Differences in the regulatory landscape on either side of the border are not helping either. In the U.S., 46 states, the District of Columbia, Puerto Rico and the Virgin Islands have enacted data breach notification laws and the federal government has stepped in on specific kinds of information, particularly medical and financial data. In Canada, the Personal Information Protection and Electronic Documents Act (PIPEDA) doesn't explicitly require data breaches to be disclosed. Guidelines provided by the federal privacy commissioner advise organizations to notify individuals of data breaches, but these are not legally enforceable. Only the province of Alberta appears to be explicitly mandating data breach notification with Bill 54, which will soon be enacted.

This should be of concern to policy-makers in Canada where small businesses are a particularly strong driving force in the economy. A report last October from BMO Capital Markets said that SMBs created more than one-third of all new private sector jobs between 1998 and 2008. And yet the Canadian government has long been criticized for lacking a formal cybersecurity policy. Most recently, Canadian researchers Rafal Rohozinski and Ronald Diebert, who were responsible for a cyberespionage report called “Shadows in the Cloud,” lamented poor security practices among individuals, businesses and governments,” and called the absence of Canadian policy for cyberspace “notable.”

Meanwhile, the Canadian government announced in February that it would be working on a national cybersecurity strategy, but it has made similar statements twice before. Compared to its southern neighbor, it appears woefully late to the party. Consequently, approaches to cybersecurity are ad hoc and based largely on personalities, warns Wilms. He calls for a national awareness campaign to educate small businesses about the real threats to their operations posed by electronic attack. There should be a call center for reporting cybercrime, he suggests.

Perhaps one positive aspect reflected in Deloitte's figures lies in the approach of Canadian small businesses to outsourcing security measures. Canadian SMBs rank higher in terms of confidence about third-party security practices. Twenty-nine percent of them are very confident versus only 15 percent in the U.S. Further, Canadian SMBs are outsourcing security functions more, with only eight percent of them choosing to not outsource any versus more than 20 percent at U.S. companies.

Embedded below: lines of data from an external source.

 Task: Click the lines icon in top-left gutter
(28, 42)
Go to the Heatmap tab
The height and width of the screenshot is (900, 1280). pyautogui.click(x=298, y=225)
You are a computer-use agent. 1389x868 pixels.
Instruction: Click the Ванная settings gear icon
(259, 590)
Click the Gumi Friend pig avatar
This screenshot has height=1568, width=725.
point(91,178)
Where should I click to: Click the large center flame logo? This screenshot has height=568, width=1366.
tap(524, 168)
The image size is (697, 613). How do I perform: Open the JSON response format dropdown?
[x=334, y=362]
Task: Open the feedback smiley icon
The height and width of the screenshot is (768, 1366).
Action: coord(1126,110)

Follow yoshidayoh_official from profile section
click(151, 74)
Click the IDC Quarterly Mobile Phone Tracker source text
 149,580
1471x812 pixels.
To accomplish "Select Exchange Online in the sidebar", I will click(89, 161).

While small businesses are being heavily targeted by cybercriminals, they're being trawled using older attacks rather than sophisticated zero-day hacks, the way larger companies are, explains Brian Bourne, founder of Toronto-based Canadian security conference SecTOR. For attackers seeking credit card numbers and SMB banking logins, it's a numbers game rather than a precision attack. SMBs can therefore solve a large part of the problem with fairly simple measures.

“An SMB may have five or 10 machines,” Bourne says, and think that having anti-virus and firewall software is good enough. But, he adds, it's absolutely necessary to stay patched.

Educating SMBs about those issues is a governmental responsibility. Many in the know hope that the promise it made in February sticks this time.